(Target pointing records)
···
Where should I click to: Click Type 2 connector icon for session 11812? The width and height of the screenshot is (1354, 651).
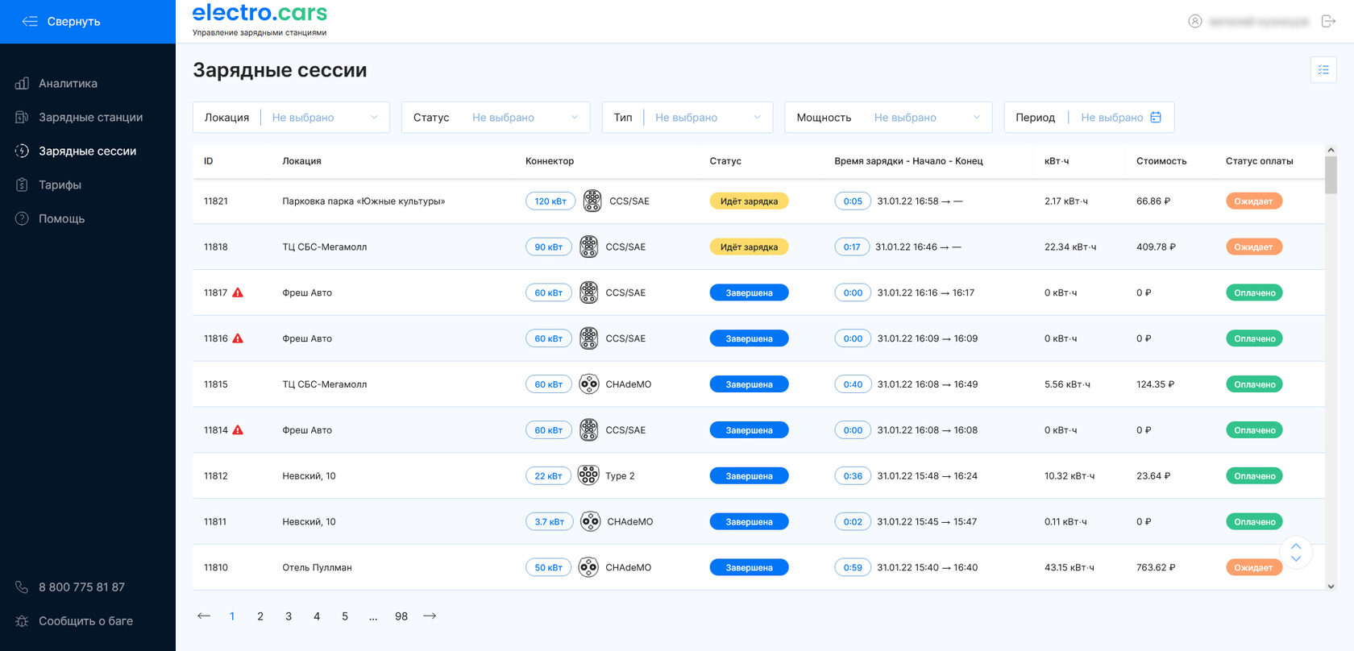589,476
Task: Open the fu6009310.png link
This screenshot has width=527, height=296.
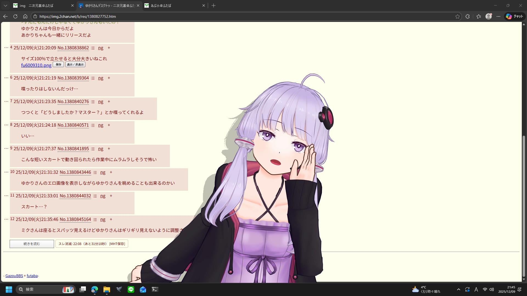Action: point(36,65)
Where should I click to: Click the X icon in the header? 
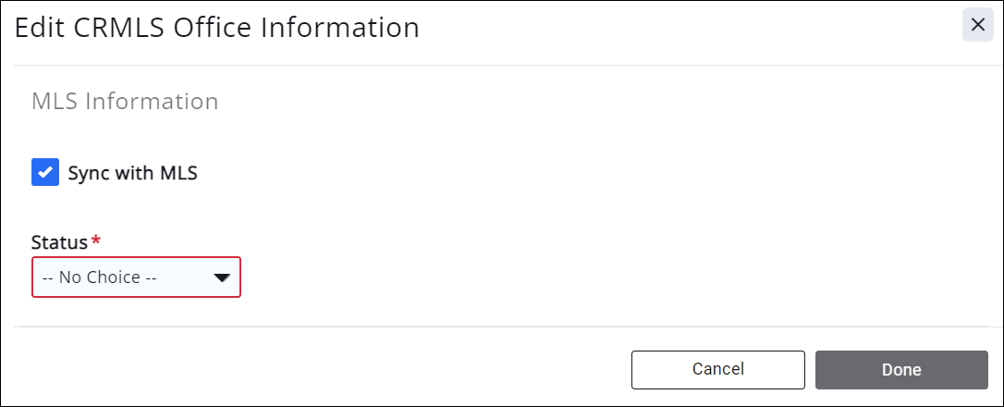977,25
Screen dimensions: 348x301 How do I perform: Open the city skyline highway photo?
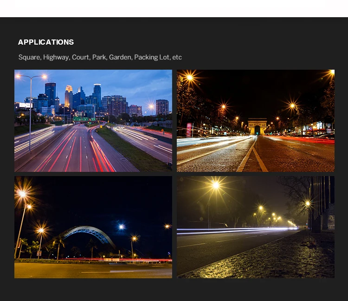pos(93,121)
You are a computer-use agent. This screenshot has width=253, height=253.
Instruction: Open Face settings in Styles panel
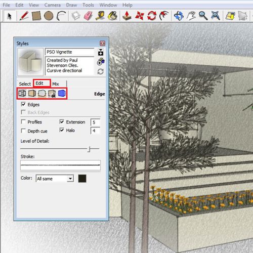click(x=32, y=93)
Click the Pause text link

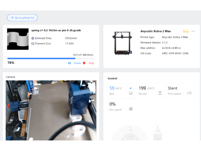pos(77,63)
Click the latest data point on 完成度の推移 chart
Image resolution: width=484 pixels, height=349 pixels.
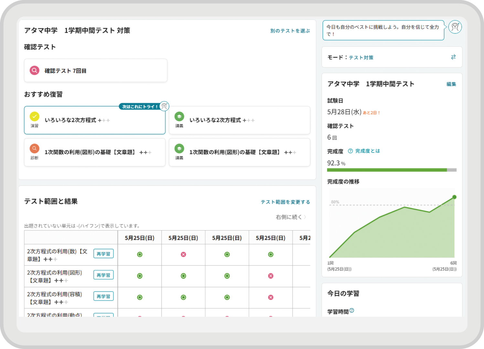[x=454, y=197]
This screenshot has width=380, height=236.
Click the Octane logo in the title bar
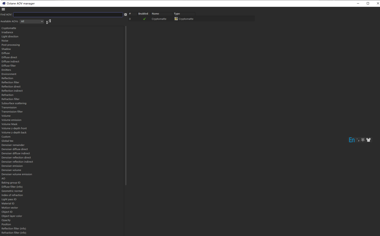coord(4,3)
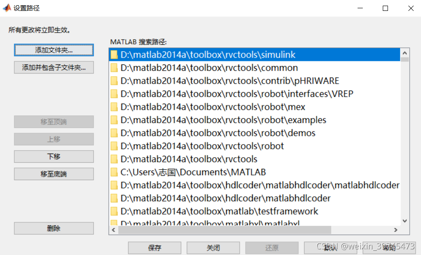Click the 添加并包含子文件夹 button
The image size is (421, 255).
click(x=53, y=67)
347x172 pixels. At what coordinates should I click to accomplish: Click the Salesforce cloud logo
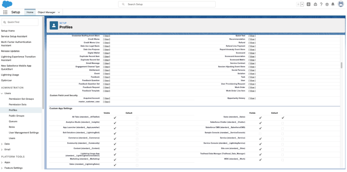click(7, 4)
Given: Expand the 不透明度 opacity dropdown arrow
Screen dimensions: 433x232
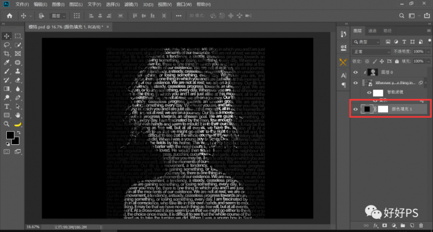Looking at the screenshot, I should pyautogui.click(x=428, y=52).
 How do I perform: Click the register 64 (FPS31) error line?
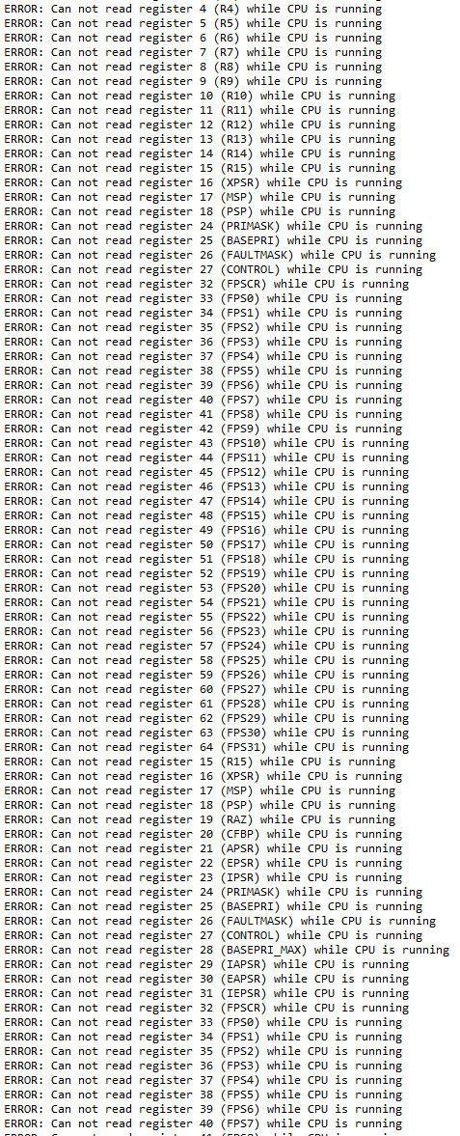point(206,748)
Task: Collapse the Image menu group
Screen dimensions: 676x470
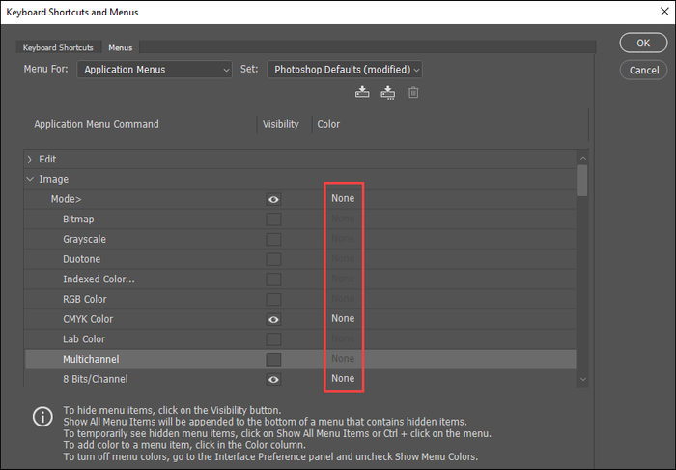Action: pos(30,180)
···
_Exercise objective_
Copy every line of the records above verbatim, omitting the pictures.

_Response_
Where should I click to: Click Type 2 connector icon for session 11812? The width and height of the screenshot is (1354, 651).
589,476
Task: Open the fu6009310.png link
This screenshot has width=527, height=296.
Action: point(36,65)
Where should I click to: Click the X icon in the header? 
977,25
Screen dimensions: 348x301 How do I perform: Open the city skyline highway photo?
pos(93,121)
You are a computer-use agent. This screenshot has width=253, height=253.
Instruction: Open Face settings in Styles panel
click(x=32, y=93)
Click the Pause text link

pos(77,63)
Click the latest data point on 完成度の推移 chart
Image resolution: width=484 pixels, height=349 pixels.
[x=454, y=197]
This screenshot has width=380, height=236.
Click the Octane logo in the title bar
coord(4,3)
Click the 添加并包含子文件夹 button
The image size is (421, 255).
click(x=53, y=67)
347x172 pixels. At what coordinates should I click to accomplish: Click the Salesforce cloud logo
click(7, 4)
Given: Expand the 不透明度 opacity dropdown arrow
Screen dimensions: 433x232
Looking at the screenshot, I should pyautogui.click(x=428, y=52).
 How do I perform: Click the register 64 (FPS31) error line?
point(206,748)
Task: Collapse the Image menu group
Screen dimensions: 676x470
Action: pos(30,180)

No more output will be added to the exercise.